Sklep Google Play: w aplikacji do PDF‑ów ukryto trojana bankowego

Zespół Zscaler ThreatLabz ostrzega w serwisie X (dawnym Twitterze) o wykrytym szkodliwym oprogramowaniu, które ukryto w aplikacji FileFUsion PDF File Manager. To aplikacja na Androida, która trafiła do oficjalnego sklepu Google Play, gdzie pobrano ją co najmniej tysiąc razy. W kodzie znaleziono ślady wskazujące na pobieranie trojana Coper prosto z repozytorium na GitHubie.

Coper to trojan bankowy, który w praktyce działa podobnie do znanego Jokera czy trojana Harley. Potrafi wykradać dane z telefonu użytkownika, w tym przechwytywać treść SMS-ów, odczytywać naciśnięcia klawiszy, dane z pamięci oraz wykonywać różne akcje, w tym podszywać się pod inne aplikacje, wyświetlać nakładki na innych aplikacjach oraz otwierać adresy URL w imieniu użytkownika bez jego wiedzy.

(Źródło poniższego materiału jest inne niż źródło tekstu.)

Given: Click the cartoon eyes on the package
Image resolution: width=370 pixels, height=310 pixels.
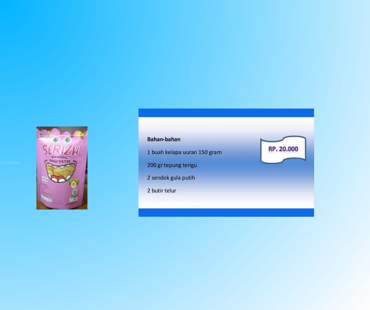Looking at the screenshot, I should pos(61,140).
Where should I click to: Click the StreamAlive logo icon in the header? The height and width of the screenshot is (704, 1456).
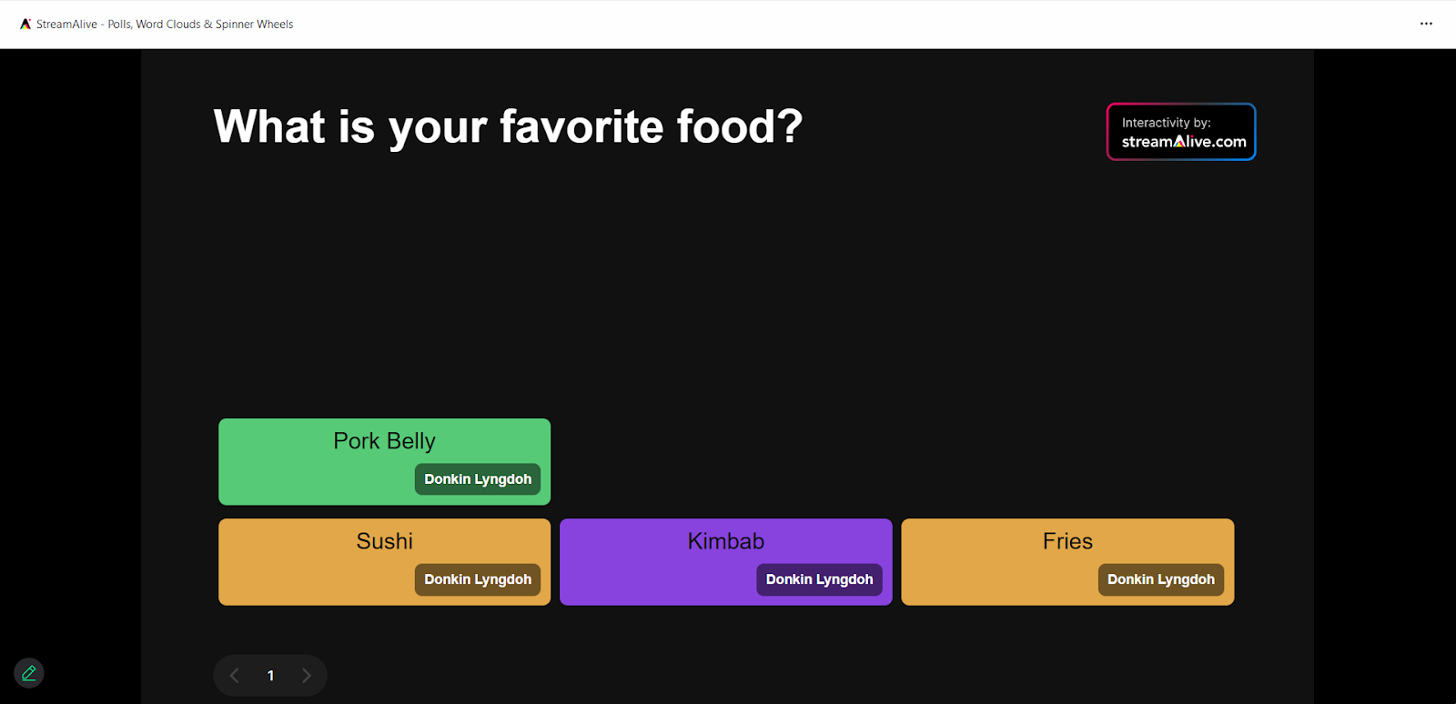(25, 25)
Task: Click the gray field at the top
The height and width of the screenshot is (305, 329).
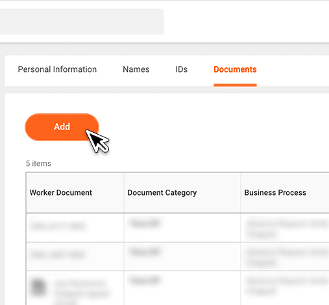Action: [x=82, y=21]
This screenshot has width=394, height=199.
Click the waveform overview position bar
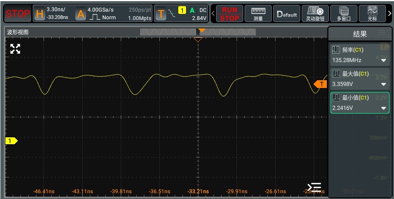click(198, 32)
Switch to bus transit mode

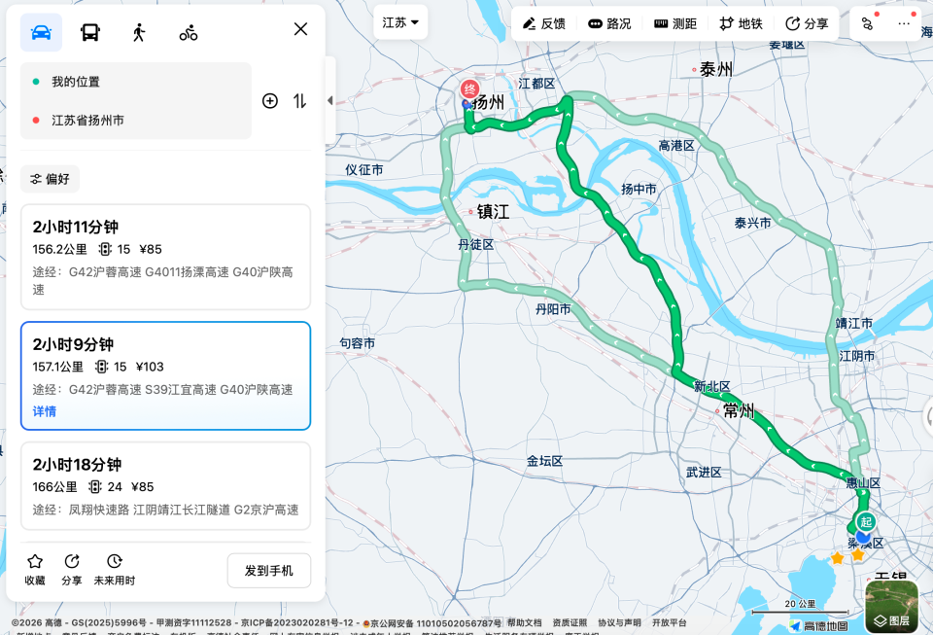tap(90, 32)
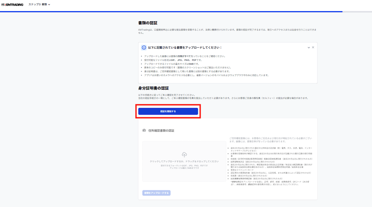Screen dimensions: 372x207
Task: Click the icon beside 住所確認書類の認証
Action: (144, 130)
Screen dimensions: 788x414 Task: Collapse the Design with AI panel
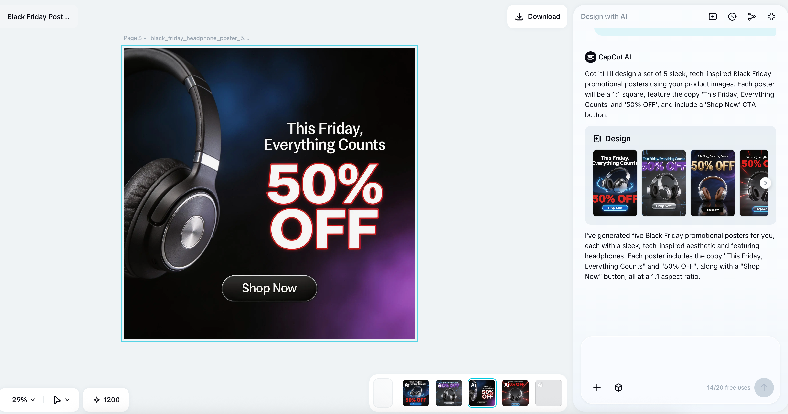click(771, 17)
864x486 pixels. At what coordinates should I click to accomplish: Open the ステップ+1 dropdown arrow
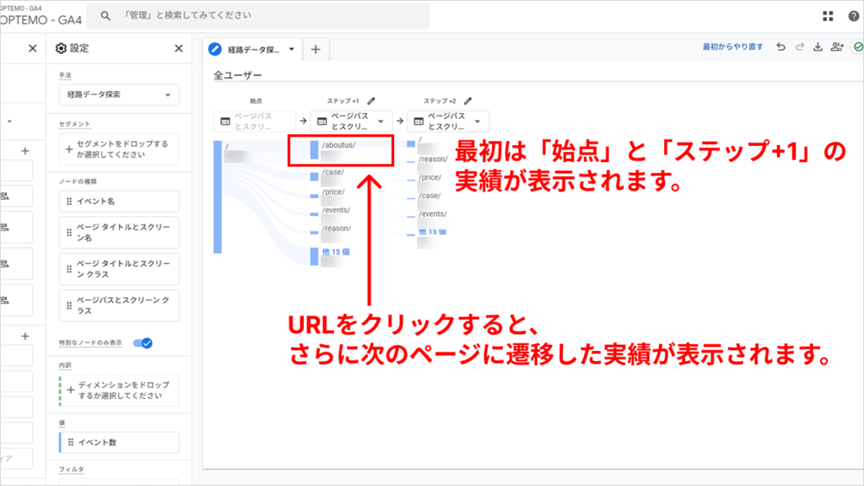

Użytkowników, który pobierze taką aplikację, a następnie masowo wyrazi zgodę na przydzielenie szeregu nieuzasadnionych uprawnień w Androidzie (od tego zaczyna się atak), naraża się na spory kłopot, w tym nawet kradzież pieniędzy z konta bankowego. To możliwe, gdy trojan odczyta dane logowania do aplikacji bankowej, w tym kody uwierzytelniające operacje z SMS-ów.

Dalsza część artykułu pod materiałem wideo

Użytkownicy Androida, którzy obawiają się, że mogli pobrać zainfekowaną aplikację, powinni zajrzeć na listę wszystkich programów, by to wykluczyć. Jeśli fałszywy program znalazł się w pamięci urządzenia, w pierwszej kolejności będzie najlepiej skontaktować się z bankiem, by w razie potrzeby zablokować podejrzane operacje związane z aplikacją do bankowości oraz z operatorem - aby wykluczyć nieautoryzowane naliczanie opłat (na przykład w wyniku zapisania użytkownika do subskrybowania usług premium, co mógł w tle wykonać trojan).